#### AVAILABLE DATA ####

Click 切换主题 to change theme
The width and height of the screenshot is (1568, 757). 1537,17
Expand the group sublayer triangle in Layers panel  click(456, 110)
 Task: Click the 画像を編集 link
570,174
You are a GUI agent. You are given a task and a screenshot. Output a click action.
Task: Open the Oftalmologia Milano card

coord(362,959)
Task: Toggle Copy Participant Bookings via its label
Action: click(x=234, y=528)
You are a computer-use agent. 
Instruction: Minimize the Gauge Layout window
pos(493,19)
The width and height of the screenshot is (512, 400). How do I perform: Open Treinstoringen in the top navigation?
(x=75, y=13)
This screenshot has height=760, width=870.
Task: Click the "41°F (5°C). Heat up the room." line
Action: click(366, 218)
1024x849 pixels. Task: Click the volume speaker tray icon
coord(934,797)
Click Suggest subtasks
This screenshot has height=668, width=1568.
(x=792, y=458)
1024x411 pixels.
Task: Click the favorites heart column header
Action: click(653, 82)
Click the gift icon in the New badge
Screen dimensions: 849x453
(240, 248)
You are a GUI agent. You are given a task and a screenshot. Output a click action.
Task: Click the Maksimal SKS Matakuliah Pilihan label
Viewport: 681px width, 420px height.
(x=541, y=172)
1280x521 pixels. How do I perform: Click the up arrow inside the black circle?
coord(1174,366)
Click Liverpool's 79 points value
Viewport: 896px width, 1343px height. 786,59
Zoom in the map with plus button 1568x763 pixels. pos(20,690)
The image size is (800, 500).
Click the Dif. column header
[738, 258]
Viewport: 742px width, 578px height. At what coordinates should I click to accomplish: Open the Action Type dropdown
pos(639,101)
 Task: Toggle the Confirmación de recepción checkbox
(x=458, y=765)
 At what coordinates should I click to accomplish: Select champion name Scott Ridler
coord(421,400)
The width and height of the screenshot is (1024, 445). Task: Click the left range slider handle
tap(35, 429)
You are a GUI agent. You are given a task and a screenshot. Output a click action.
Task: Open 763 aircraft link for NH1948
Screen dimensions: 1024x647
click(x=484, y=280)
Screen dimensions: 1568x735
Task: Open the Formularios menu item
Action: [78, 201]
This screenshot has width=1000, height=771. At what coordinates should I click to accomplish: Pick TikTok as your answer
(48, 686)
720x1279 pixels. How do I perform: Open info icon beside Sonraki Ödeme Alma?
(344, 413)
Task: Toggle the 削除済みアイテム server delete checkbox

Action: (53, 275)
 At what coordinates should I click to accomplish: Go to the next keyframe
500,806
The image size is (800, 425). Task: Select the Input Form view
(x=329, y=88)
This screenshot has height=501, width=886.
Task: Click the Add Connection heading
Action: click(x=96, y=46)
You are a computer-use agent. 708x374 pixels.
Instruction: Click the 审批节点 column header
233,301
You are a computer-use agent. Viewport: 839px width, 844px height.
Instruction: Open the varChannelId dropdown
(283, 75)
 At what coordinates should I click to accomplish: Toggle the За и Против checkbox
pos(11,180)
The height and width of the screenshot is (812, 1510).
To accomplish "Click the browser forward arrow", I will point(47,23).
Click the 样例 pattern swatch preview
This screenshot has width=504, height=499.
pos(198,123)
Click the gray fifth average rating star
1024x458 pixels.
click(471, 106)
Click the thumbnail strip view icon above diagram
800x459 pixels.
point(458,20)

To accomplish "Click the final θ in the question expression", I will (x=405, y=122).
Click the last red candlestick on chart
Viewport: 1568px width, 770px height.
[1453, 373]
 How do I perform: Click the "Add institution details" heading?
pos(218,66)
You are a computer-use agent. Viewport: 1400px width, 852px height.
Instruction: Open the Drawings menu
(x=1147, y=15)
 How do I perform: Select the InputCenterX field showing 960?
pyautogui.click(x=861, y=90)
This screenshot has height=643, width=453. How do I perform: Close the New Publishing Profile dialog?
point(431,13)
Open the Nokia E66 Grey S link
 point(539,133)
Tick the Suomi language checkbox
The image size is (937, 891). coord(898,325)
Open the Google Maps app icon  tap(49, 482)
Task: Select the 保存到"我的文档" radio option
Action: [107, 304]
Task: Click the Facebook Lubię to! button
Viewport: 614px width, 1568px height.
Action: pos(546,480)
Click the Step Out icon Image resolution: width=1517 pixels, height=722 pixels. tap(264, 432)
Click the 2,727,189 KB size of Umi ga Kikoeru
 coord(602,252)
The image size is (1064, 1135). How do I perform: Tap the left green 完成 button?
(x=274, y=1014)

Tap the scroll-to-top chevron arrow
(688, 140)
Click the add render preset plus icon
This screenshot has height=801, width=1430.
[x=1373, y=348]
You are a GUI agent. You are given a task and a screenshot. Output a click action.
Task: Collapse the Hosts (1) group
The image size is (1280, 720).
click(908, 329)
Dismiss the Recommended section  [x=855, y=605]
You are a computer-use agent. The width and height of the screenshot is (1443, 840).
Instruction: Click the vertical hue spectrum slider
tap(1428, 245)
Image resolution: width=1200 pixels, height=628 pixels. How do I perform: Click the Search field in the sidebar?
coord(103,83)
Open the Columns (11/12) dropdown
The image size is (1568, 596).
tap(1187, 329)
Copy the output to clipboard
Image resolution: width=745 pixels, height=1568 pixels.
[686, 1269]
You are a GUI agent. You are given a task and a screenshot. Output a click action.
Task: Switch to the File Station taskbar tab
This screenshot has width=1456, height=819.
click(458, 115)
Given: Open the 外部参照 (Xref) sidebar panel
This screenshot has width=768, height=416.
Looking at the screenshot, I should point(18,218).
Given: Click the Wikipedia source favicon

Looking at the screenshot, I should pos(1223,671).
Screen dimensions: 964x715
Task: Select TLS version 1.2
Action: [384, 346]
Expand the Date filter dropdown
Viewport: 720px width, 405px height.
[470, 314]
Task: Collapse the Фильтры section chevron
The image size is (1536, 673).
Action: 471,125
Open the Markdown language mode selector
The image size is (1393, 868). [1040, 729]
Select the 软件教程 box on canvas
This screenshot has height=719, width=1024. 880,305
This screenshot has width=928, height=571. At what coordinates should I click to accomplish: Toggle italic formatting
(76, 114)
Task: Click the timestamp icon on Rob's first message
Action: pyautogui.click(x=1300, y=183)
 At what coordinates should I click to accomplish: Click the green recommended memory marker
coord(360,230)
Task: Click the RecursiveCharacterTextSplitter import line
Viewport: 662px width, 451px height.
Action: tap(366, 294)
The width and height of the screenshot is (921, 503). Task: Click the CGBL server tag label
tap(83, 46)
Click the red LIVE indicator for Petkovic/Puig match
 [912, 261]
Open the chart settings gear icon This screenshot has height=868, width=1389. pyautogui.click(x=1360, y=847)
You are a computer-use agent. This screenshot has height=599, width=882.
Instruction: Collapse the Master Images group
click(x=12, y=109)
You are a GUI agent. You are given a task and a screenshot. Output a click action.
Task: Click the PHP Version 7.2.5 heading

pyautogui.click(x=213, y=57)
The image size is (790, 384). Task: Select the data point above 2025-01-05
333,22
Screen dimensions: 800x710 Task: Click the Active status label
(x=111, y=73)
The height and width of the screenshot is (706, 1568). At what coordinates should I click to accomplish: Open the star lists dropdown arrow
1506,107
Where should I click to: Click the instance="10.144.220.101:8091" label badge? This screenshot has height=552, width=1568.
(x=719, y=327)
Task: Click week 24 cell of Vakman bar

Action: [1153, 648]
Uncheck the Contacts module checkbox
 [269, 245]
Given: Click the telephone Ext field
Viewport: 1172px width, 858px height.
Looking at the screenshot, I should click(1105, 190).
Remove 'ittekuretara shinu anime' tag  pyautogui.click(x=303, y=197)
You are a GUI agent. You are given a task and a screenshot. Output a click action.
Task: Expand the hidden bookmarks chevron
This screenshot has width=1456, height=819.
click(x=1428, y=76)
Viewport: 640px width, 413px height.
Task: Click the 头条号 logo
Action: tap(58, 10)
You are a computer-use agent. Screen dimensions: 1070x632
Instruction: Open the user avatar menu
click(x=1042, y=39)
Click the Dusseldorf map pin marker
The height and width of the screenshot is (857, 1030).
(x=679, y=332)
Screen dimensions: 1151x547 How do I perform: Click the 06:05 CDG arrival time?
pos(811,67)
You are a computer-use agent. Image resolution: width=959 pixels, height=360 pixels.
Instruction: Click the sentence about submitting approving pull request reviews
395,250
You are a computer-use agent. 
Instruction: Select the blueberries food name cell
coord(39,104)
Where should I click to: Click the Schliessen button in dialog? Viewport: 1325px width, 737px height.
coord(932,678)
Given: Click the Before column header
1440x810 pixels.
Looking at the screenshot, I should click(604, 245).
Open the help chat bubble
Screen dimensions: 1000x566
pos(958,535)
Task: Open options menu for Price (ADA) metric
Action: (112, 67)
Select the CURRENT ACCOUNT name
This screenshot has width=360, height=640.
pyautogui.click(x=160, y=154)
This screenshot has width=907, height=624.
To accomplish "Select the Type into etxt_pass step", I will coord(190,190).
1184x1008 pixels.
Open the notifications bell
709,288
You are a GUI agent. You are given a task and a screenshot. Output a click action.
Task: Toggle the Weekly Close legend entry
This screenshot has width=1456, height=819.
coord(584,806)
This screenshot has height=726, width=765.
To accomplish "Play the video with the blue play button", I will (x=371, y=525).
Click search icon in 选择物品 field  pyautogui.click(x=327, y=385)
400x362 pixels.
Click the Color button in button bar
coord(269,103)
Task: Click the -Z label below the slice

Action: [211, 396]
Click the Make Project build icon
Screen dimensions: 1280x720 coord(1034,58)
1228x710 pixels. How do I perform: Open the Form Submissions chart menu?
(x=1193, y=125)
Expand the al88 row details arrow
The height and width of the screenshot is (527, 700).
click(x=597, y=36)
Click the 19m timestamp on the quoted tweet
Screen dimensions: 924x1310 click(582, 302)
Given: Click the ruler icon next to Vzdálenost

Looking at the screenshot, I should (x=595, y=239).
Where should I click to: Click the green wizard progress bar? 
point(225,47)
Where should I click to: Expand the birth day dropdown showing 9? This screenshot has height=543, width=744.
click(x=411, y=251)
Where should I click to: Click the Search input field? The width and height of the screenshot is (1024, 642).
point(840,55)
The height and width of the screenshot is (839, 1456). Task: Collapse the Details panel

####

- _GIVEN INSTRUCTION_:
Write out the lines of the entries above exactly as they appear, from the line containing "Open the Nokia E66 Grey S link" through the line containing "[x=1373, y=348]", both included.

- _REPLY_:
Open the Nokia E66 Grey S link
 point(539,133)
Tick the Suomi language checkbox
The image size is (937, 891). coord(898,325)
Open the Google Maps app icon  tap(49, 482)
Task: Select the 保存到"我的文档" radio option
Action: [107, 304]
Task: Click the Facebook Lubię to! button
Viewport: 614px width, 1568px height.
Action: pos(546,480)
Click the Step Out icon Image resolution: width=1517 pixels, height=722 pixels. tap(264, 432)
Click the 2,727,189 KB size of Umi ga Kikoeru
 coord(602,252)
The image size is (1064, 1135). How do I perform: Tap the left green 完成 button?
(x=274, y=1014)

Tap the scroll-to-top chevron arrow
(688, 140)
Click the add render preset plus icon
This screenshot has height=801, width=1430.
[x=1373, y=348]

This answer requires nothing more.